Geceye Karışmak

Hiç hesapta olmayan bir gece bunalımı. Bir cinnet halinden, durgunluğa eriş. Barış Manço dinlerken de delirebiliymuş insan meğer. Ama iyi ki Manço'ymuş dinlenilen; yoksa limana sağ salim varamayabilirdi gemim...

yazı resim

Korkuyorum, bir sırrı ifşa edecekmişçesine. Elim gitmiyor kağıda, kalem lal kesilsin istiyorum, gitsin istiyorum bu hal benden. Üzerime üzerime geliyor her şey; çöküyorum, çöküyorum...

Sakin bir akşam olacaktı, uyuyacaktım erkenden, güzel rüyalar görecektim belki. Zamanın plana hükmetmesi hep bana olan bir şey mi bilmiyorum ama zaman kendisini bile imha edecek noktaya doğru sürüklüyor beni son hızla. Belki ışık hızına ulaştıracak beni. -ellerim, ellerimi hissetmiyorum- Bu kez belki bu büyük ayrılık sona erecek, bekliyorum hızlandıkça daha dik bir duruşla. Arınıyorum dünyevi korkulardan.

Cinnet moderni dinlemesem, Barış Abi bilmem neden açtım seni? Hanzala'ya neden her gece göz yaşı bu kadar, başka derdim mi yok Allah'ım? Soru sormayacaktım ama, aslında hiç konuşmamalı. Öyle demez mi zaten Wittgenstein, susalım en iyisi, derin mevzuular bunlar. Hamuş değil miydi Mevlana. Susalım, elbet vardır bir bildikleri...

Kısa görev 1:
Gece bunalımını anlatan yazının "Korkuyorum, bir sırrı" sözlerinden "Arınıyorum dünyevi korkulardan." sözlerine kadar olan kısmını hiçbir harfini değiştirmeden yazar mısın?

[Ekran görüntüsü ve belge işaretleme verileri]
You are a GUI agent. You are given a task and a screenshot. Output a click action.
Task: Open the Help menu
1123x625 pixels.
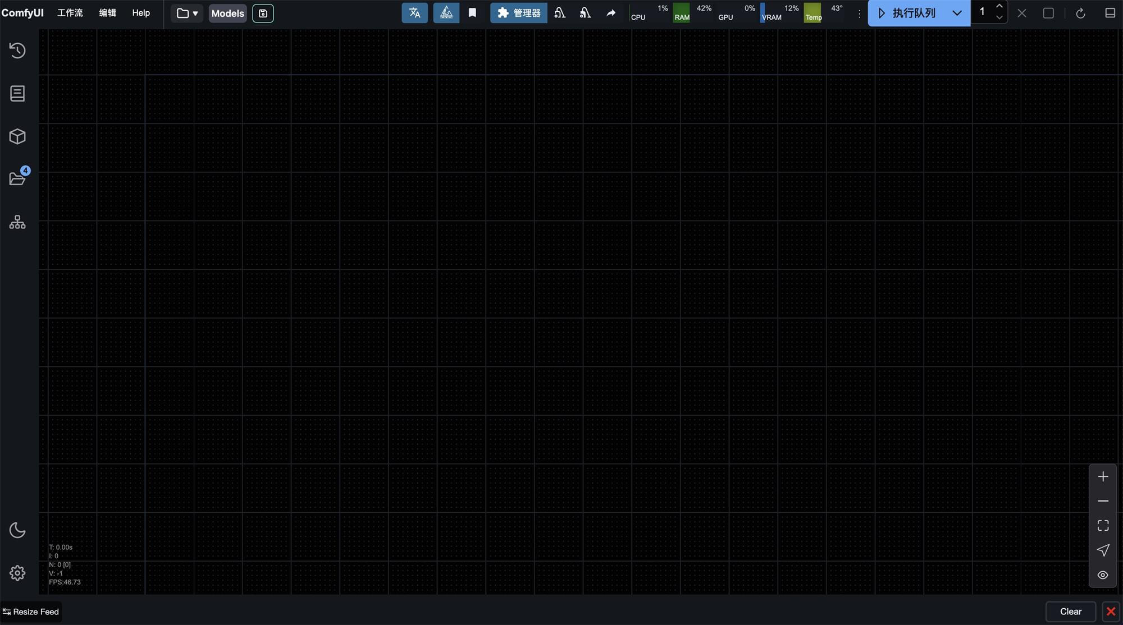pyautogui.click(x=141, y=13)
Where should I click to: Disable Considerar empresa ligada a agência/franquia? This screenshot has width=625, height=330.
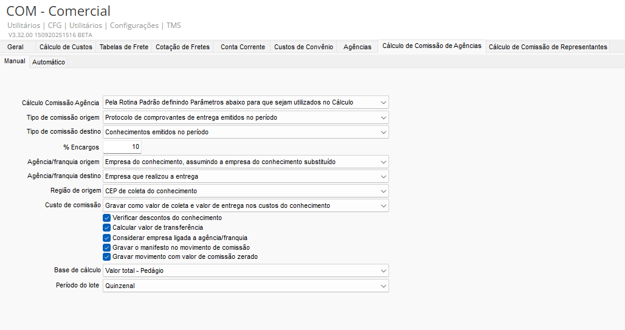point(107,238)
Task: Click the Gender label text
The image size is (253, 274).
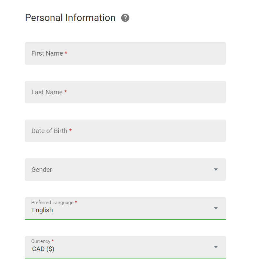Action: (x=42, y=170)
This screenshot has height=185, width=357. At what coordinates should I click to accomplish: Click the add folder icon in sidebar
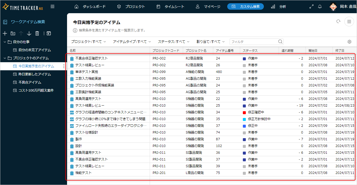tap(13, 33)
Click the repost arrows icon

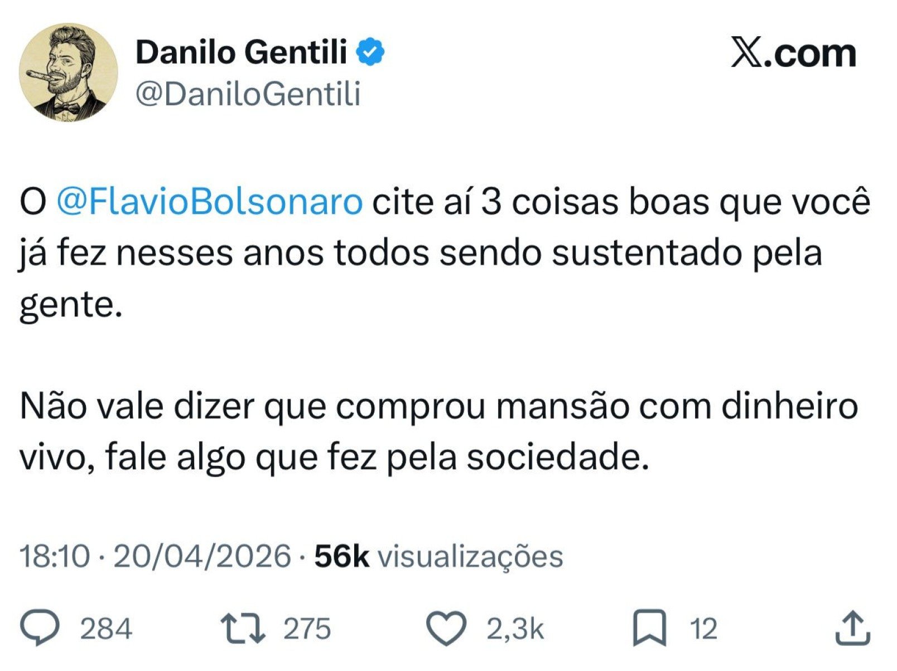pyautogui.click(x=243, y=629)
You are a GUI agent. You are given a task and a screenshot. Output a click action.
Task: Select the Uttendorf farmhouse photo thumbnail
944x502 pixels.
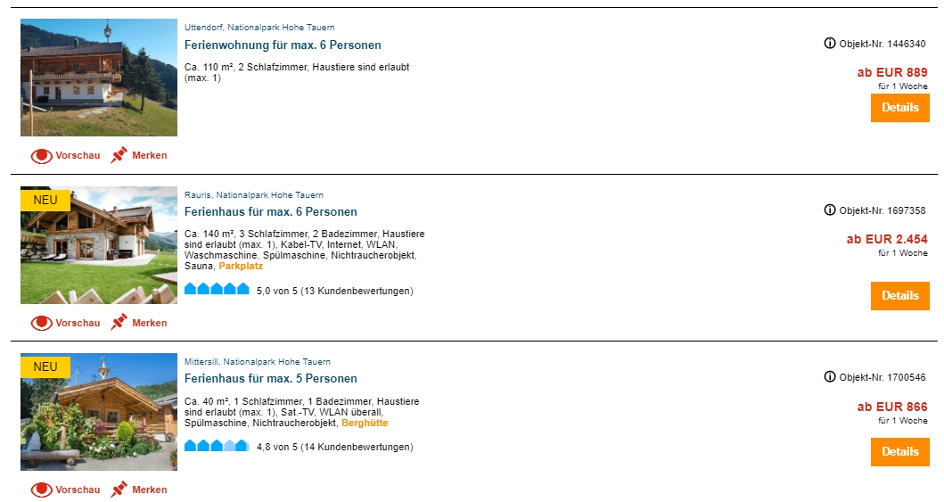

Kısa görev 2:
Yukarıdaki kayıtların hepsini, resimleri yanıta almadan, satırı satırına aynen yeniden verebilir misin?

Yanıt 1:
Korkuyorum, bir sırrı ifşa edecekmişçesine. Elim gitmiyor kağıda, kalem lal kesilsin istiyorum, gitsin istiyorum bu hal benden. Üzerime üzerime geliyor her şey; çöküyorum, çöküyorum...

Sakin bir akşam olacaktı, uyuyacaktım erkenden, güzel rüyalar görecektim belki. Zamanın plana hükmetmesi hep bana olan bir şey mi bilmiyorum ama zaman kendisini bile imha edecek noktaya doğru sürüklüyor beni son hızla. Belki ışık hızına ulaştıracak beni. -ellerim, ellerimi hissetmiyorum- Bu kez belki bu büyük ayrılık sona erecek, bekliyorum hızlandıkça daha dik bir duruşla. Arınıyorum dünyevi korkulardan.

Yanıt 2:
You are a GUI agent. You are given a task and a screenshot. Output a click action.
Task: Open the Help menu
1123x625 pixels.
pyautogui.click(x=141, y=13)
Where should I click to: Disable Considerar empresa ligada a agência/franquia? This screenshot has width=625, height=330.
point(107,238)
Task: Click the Gender label text
The image size is (253, 274).
Action: (x=42, y=170)
This screenshot has height=185, width=357. At what coordinates should I click to accomplish: Click the add folder icon in sidebar
tap(13, 33)
Click the repost arrows icon

pyautogui.click(x=243, y=629)
You are a GUI agent. You are given a task and a screenshot. Output a click action.
Task: Select the Uttendorf farmhouse photo thumbnail
944x502 pixels.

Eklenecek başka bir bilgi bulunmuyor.